Latest Books I Have Read Since Last Listing
27. Curtis, Christopher Paul. The Watsons Go to Birmingham – 1963 (fiction – YA)
28. Chatwin, Bruce. In Patagonia (nonfiction)
29. Siegal, Mordecai & Matthew Margolis. I Just Got a Puppy. What Do I Do? (nonfiction)
30. Charles, Janet Skeslien. The Paris Library (fiction)
31. Fraser, Laura. An Italian Affair (nonfiction)
32. Muir, John. All the World Over: Notes From Alaska (nonfiction)
33. Portes, Andrea. The Fall of Butterflies (fiction - YA)
34. Tweed, William C. King Sequoia (nonfiction)
35. Shafak, Elif. The Bastard of Istanbul (fiction)
36. Howard, Maureen. Expensive Habits (fiction)
37. Howard, Maureen. Facts of Life (nonfiction)
38. Rowlands, Penelope, ed. Paris Was Ours (nonfiction)
The Watsons and In Patagonia are books I read in Chandler, Arizona, to distract myself, first from dread, later from sorrow. I thought I would never finish the Chatwin (and that those hours would never crawl by), then wondered if I would ever be able to finish another book again in my life. Well, you see that I have, and yet there are stacks everywhere around me with bookmarks showing where I stopped before laying them aside. In at least two cases, they were books the Artist hadn’t finished reading, either. Somehow it is difficult for me to read past the point where he left off.
The Puppy
Sunny Juliet |
I always told David that he and Sarah were my most popular blog topics, much more appealing to my readers than any of my musings on books or philosophy or politics or even nature. A nature walk was fine, as long as Sarah was in it, too, but the best outdoor posts were those in which the Artist’s presence also figured. Sarah, then Peasy (“Give Pease a chance!” was the cry from my readers), but always, any chance image or utterance of my husband was guaranteed to be a hit.
Labor Day 2021 - walking in the meadow - a beautiful day |
Now there is Sunny, one of the Artist’s last gifts to me. (There – another “last” or, in this case, “almost last,” as those squeezes of the hand during his last days were really the last and most precious gifts he gave me.) “Leave the gun, take the cannoli!” became “Forget the motorcycle, get the puppy!” So I am not absolutely alone, because Sunny Juliet is here with me, night and day.
The puppy and I visited a friend in Tucson last week. |
Every day is an outdoor day. |
Whether or not Sunny will be a bookstore dog remains to be seen, as she has a lot to learn and is not at all the “easy” puppy that Sarah was, by any means. For starters, unlike my last three dogs, she is a barker, with a very sharp, insistent little yap. I am hoping to train her out of the barking but have my work cut out for me and only hope the nipping and chewing is a teething stage and will, with continued encouragement, cease and desist as she grows up. And right now I have to be on the alert every minute she is awake and not crated, because the books on my shelves draw her like a magnet!

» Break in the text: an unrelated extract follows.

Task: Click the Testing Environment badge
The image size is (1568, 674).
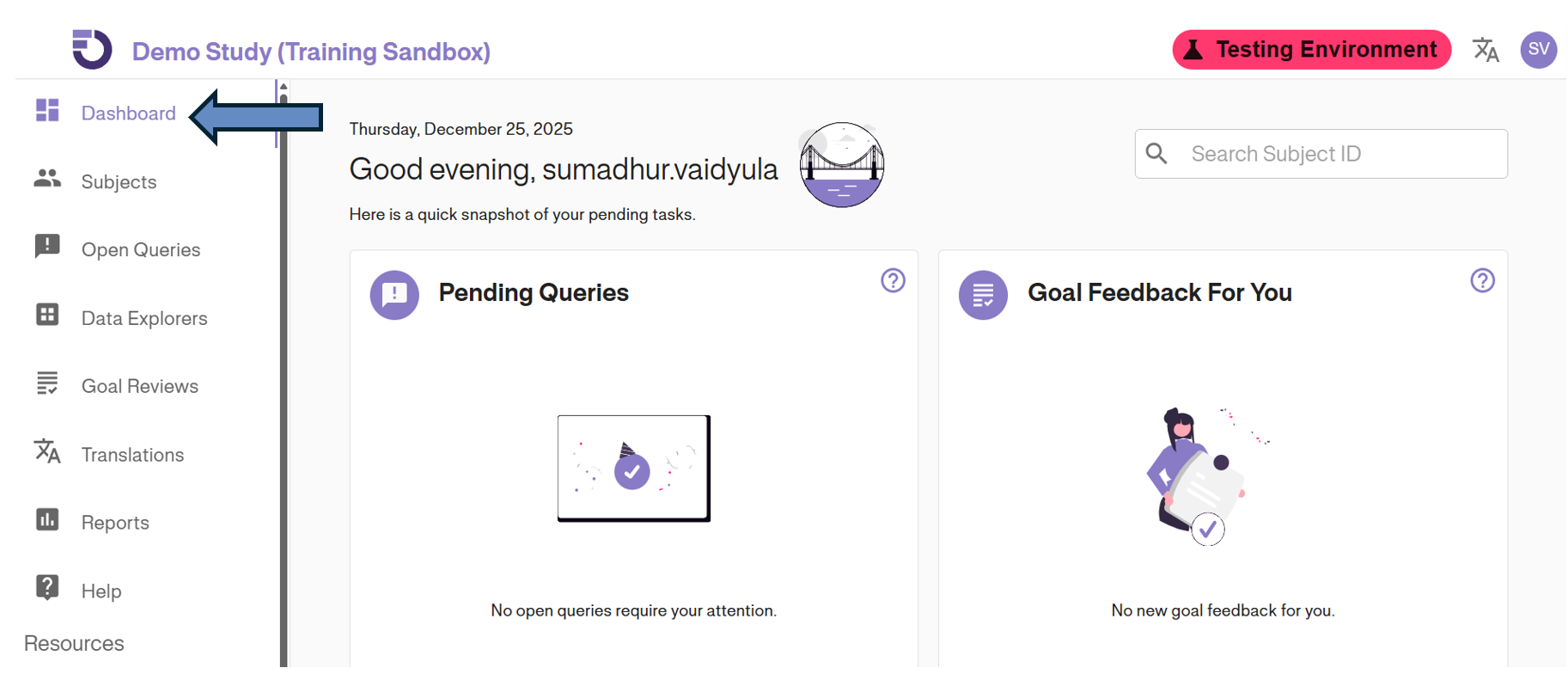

She is smart. She has almost unlimited energy. She is not a cuddler but does greet each day and each reunion with me or friends, after a night’s sleep or a quarter-hour’s separation, with happy, wiggling, kissy enthusiasm. She is a good dog. And come what may, she is my dog, for keeps. We are a pack of two. One other thing is certain: a puppy does not let a person live exclusively in the past. However tempting the memories of happy days gone by, a puppy has needs that must be met now! Yes, Sunny, mama sees you!